=== Text to read ===
^^^^

Working under the assumption that $\Gamma_z/\Gamma_w=z_{SM}$, the
observation of a scalar Higgs boson in any of the channels listed in
Eq.~(\ref{eq:all_channels}) provides a measurement of the
corresponding ratio $Z^{(i)}_j$ defined as
\begin{equation}
\label{eq:z_i_j}
Z^{(i)}_j=\frac{\Gamma_i\Gamma_j}{\Gamma}\,\,\,,
\end{equation}
where the apex $i\!=\!g,w,t$ indicates the production process, the
index $j\!=\!b,\tau,w,z,g,\gamma$ indicates the decay process, and, as
before, we have denoted by $\Gamma_j$ the decay rate for $H\to jj$ and
by $\Gamma$ the total Higgs boson width. Only exception to our
notation, for $q\bar q\to WH,\,H\to b\bar b$ we define
$Z^{(wH)}_b\!=\!\Gamma_w\Gamma_b/\Gamma$. We summarize in
Table~\ref{tab:accuracies} the relative accuracy estimated for each
$Z^{(i)}_j$ in the corresponding studies. We also illustrate these
accuracies in Fig.~\ref{fig:all_channels}, including the results on
$pp\to t\bar tH,\,H\to\tau^+\tau^-$ presented in
Section~\ref{sec:tautau} of this paper.  
\TABLE[h]{
\caption{Summary of the accuracies (\%) on the available production+decay
  channels for a SM-like scalar Higgs boson. All of them assume
  $2\times 100$~fb$^{-1}$ of integrated luminosity, i.e.

^^^^

=== Provided entries ===
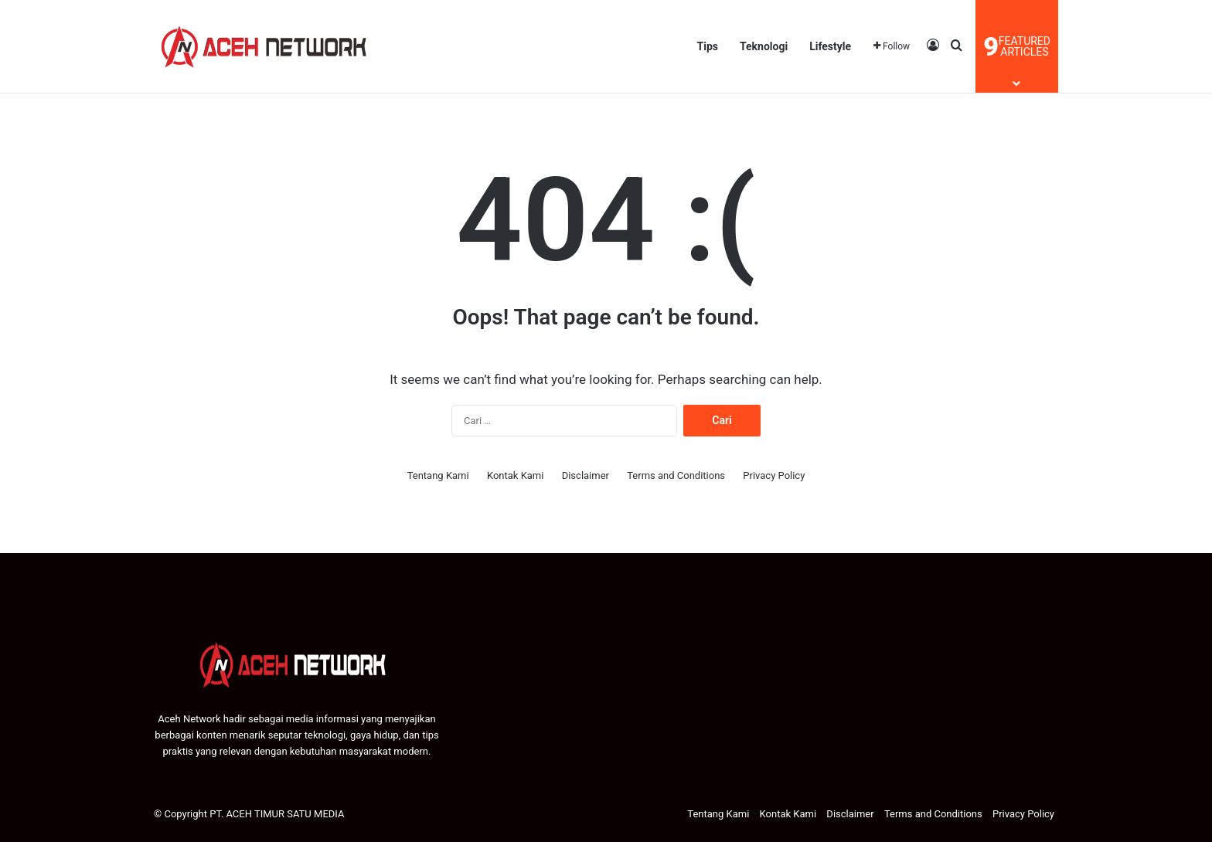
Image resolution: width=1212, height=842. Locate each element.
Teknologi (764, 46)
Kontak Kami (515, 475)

^^^^

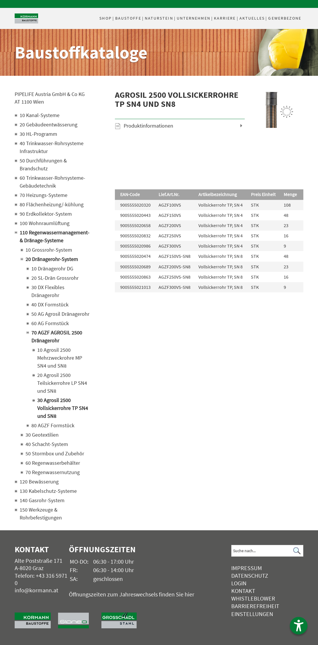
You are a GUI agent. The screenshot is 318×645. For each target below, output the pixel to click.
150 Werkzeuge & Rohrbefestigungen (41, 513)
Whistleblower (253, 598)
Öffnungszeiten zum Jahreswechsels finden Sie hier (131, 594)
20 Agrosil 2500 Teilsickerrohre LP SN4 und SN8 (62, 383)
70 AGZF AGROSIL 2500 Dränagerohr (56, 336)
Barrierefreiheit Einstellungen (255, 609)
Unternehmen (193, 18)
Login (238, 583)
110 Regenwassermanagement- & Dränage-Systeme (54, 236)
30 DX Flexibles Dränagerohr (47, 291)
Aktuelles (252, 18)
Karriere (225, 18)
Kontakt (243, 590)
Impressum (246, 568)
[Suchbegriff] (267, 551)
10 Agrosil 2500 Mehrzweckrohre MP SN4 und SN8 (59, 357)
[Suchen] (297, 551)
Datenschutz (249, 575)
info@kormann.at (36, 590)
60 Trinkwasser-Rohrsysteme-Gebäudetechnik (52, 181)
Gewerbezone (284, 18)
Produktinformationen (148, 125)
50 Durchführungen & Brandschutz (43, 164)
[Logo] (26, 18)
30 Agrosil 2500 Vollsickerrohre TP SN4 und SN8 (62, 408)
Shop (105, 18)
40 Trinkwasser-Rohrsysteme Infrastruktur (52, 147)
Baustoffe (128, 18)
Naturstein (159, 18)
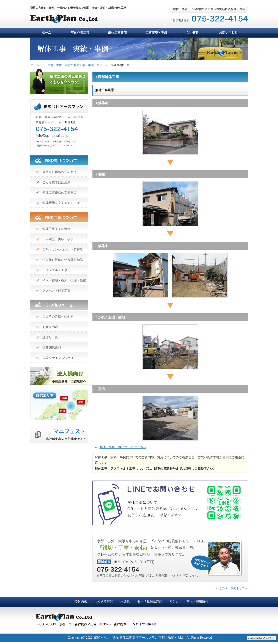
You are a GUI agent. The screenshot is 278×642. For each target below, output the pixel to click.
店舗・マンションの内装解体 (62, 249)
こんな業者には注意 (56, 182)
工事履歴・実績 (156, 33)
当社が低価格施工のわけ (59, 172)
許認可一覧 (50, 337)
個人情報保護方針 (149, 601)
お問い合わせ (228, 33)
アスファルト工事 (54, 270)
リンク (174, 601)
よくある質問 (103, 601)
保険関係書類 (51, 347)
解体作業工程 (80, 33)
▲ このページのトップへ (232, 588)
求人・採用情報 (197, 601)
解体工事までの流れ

^^^^

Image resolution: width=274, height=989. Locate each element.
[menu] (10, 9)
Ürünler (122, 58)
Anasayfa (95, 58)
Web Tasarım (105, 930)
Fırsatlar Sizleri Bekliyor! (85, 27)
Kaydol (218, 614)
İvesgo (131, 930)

^^^^

=== Work to complete ===
**1.** In the listing, rewrite the stretch from the line containing "Anasayfa (95, 58)" through the line containing "İvesgo (131, 930)", switching "Kaydol" to "Üye Ol" and leaving everything else unchanged.
**2.** Pick up the Higgs boson text after its last line and continue it.
The listing has no connection to the Higgs boson text.

=== Task responses ===
**1.**
Anasayfa (95, 58)
Web Tasarım (105, 930)
Fırsatlar Sizleri Bekliyor! (85, 27)
Üye Ol (218, 614)
İvesgo (131, 930)

**2.**
  $100$~fb$^{-1}$ of integrated luminosity per detector, except for
  $Z_w^{(w)}$ (30 fb$^{-1}$), $Z_b^{(wH)}$ (300 fb$^{-1}$), and
  $Z_w^{(t)}$ (300 fb$^{-1}$). The original values are from the
  references listed in Eq.~(\ref{eq:all_channels}) and the study
  presented in Section~\ref{sec:tautau} of this paper.}
\label{tab:accuracies}
\begin{tabular}{|c||c|c|c|c|c|c|c|c|}
\hline\hline
$M_H$& 110 & 120 & 130 & 140 & 150 & 160 & 170 & 180\\
\hline\hline
$Z_\gamma^{(g)}$  & 11.4 &  9.9 &  9.4 & 10.1 & 13.5 &      &      &\\
$Z_z^{(g)}$       &      & 23.1 & 12.4 &  8.9 &  7.6 & 13.4 & 18.8 &10.1\\
$Z_w^{(g)}$       &      & 42.1 & 26.0 & 17.0 & 14.8 &  7.0 &  8.0 &16.9\\
$Z_\gamma^{(w)}$  & 13.6 & 12.0 & 11.9 & 13.1 & 16.8 &      &      &\\
$Z_w^{(w)}$       & 16.0 &  7.1 &  4.3 &  3.2 &  3.7 &  2.8 &  2.9  &3.3\\
$Z_\tau^{(w)}$    &  9.1 &  8.8 &  9.9 & 13.0 & 20.7 &      &       &\\
$Z_b^{(t)}$       & 10.5 & 11.4 & 14.3 &      &      &      &      &\\
$Z_\tau^{(t)}$    & 14.1 & 17.0 & 23.3 & 36.7 &      &      &      &\\
$Z_w^{(t)}$       &      &      & 42.0 & 29.0 & 23.0 & 20.0 & 21.0 &24.0\\
$Z_b^{(wH)}$      & 15.0 & 19.0 & 25.0 &      &      &      &      &\\
\hline\hline
\end{tabular}
} 
%
\FIGURE[t]{
\label{fig:all_channels}
\epsfig{file=fig1_new.eps,width=15cm}
\caption{
  Relative accuracies on the measurement of the cross section of a
  scalar SM-like Higgs boson in the production+decay channels listed
  in Table~\ref{tab:accuracies}. All channels have been rescaled to a
  total integrated luminosity of 200~fb$^{-1}$ (100~fb$^{-1}$ per
  detector), except $pp\to t\bar{t}H,\,H\to WW$ and $q\bar{q}\to
  WH,\,H\to b\bar{b}$ for which we use
  300~fb$^{-1}$~\cite{Maltoni:2002jr,Drollinger:2002uj}, and $gg\to
  H,\,H\to WW$ that was studied for
  30~fb$^{-1}$~\cite{Zeppenfeld:2000td} (see text).}}

By looking at Table~\ref{tab:accuracies} and
Fig.~\ref{fig:all_channels}, it seems natural to divide the mass range
of an intermediate mass scalar Higgs boson into two main regions,
corresponding to $M_H\!\le\!140$~GeV and $140\!<\!M_H\!\le\!180$~GeV.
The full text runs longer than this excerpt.